Donald Trump is so far not stepping in to help Elon Musk end a lawsuit raised by the Securities and Exchange Commission (SEC) over his 2022 Twitter takeover, a US district judge said this week.
Filed by the SEC in the final days of Joe Biden’s administration, the lawsuit seeks $150 million in disgorgement, plus interest, as well as civil penalties and an injunction blocking Musk from future wrongdoing.
The complaint alleged that Musk quietly acquired a 9 percent stake in Twitter without filing necessary timely disclosures to alert other investors of a potential change in company control. This allowed Musk to acquire over 70 million shares at an artificially lower price, the SEC alleged, causing substantial economic harm to investors selling Twitter common stock, some of whom have separately sued.
Last year, Musk claimed the Biden administration gave him 48 hours to settle the SEC lawsuit, which he refused, or face fraud charges while demanding to know “who directed these actions.” In his defense, he tried to argue that the SEC was singling him out as a political foe and selectively enforcing the statute requiring disclosures. He also claimed that his free speech rights were infringed by the SEC requirement “forcing him to speak” about his “thoughts” and “intentions” “against his will.” As he saw it, he was the only person ever targeted in a case where the SEC sought disgorgement, without alleging intentional, deliberate, or willful misconduct. And further, the amount of disgorgements seemed disproportional, he argued. When the SEC has previously sought disgorgements, the amount was typically under $200,000—not the eye-popping $150 million.
After the lawsuit was filed, it was expected that the incoming Trump administration might intervene to stop the litigation, especially since Musk was a special government employee. However, The Wall Street Journal noted that the disclosure requirement that Musk is fighting is “routinely enforced.” That could make it harder for Trump’s SEC to immediately dismiss it, WSJ reported.

- **Provided data**

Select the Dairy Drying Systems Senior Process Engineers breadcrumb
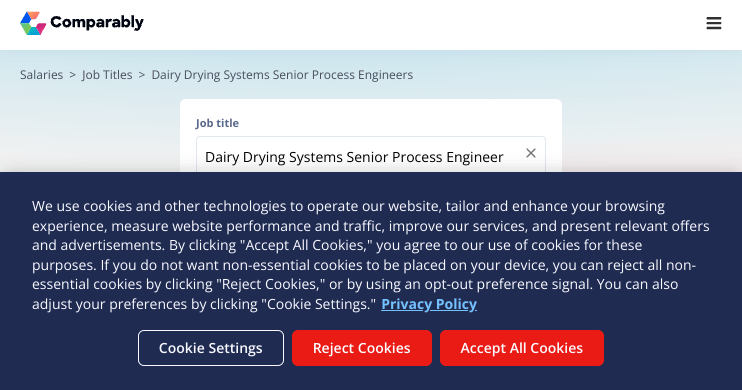Viewport: 742px width, 390px height. click(282, 75)
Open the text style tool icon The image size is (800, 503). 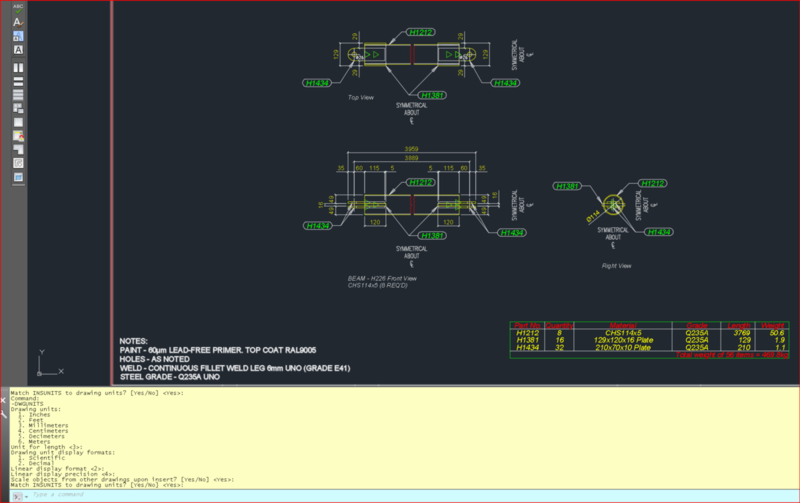coord(18,21)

- **Written tasks**
1. Quote the SEC lawsuit article's stretch from "Donald Trump is" through "from future wrongdoing.".
2. For each statement, answer yes or no according to the SEC lawsuit article, and quote the words that decide it: (a) The SEC filed the lawsuit in the final days of Joe Biden's administration. (b) Musk is alleged to have acquired a 12 percent stake in Twitter. (c) When the SEC previously sought disgorgements, the amount was typically over $1 million.
The material has no connection to the SEC lawsuit article.

- **Outputs**
1.
Donald Trump is so far not stepping in to help Elon Musk end a lawsuit raised by the Securities and Exchange Commission (SEC) over his 2022 Twitter takeover, a US district judge said this week.
Filed by the SEC in the final days of Joe Biden’s administration, the lawsuit seeks $150 million in disgorgement, plus interest, as well as civil penalties and an injunction blocking Musk from future wrongdoing.

2.
(a) Yes: "Filed by the SEC in the final days of Joe Biden’s administration"
(b) No: "Musk quietly acquired a 9 percent stake in Twitter"
(c) No: "the amount was typically under $200,000"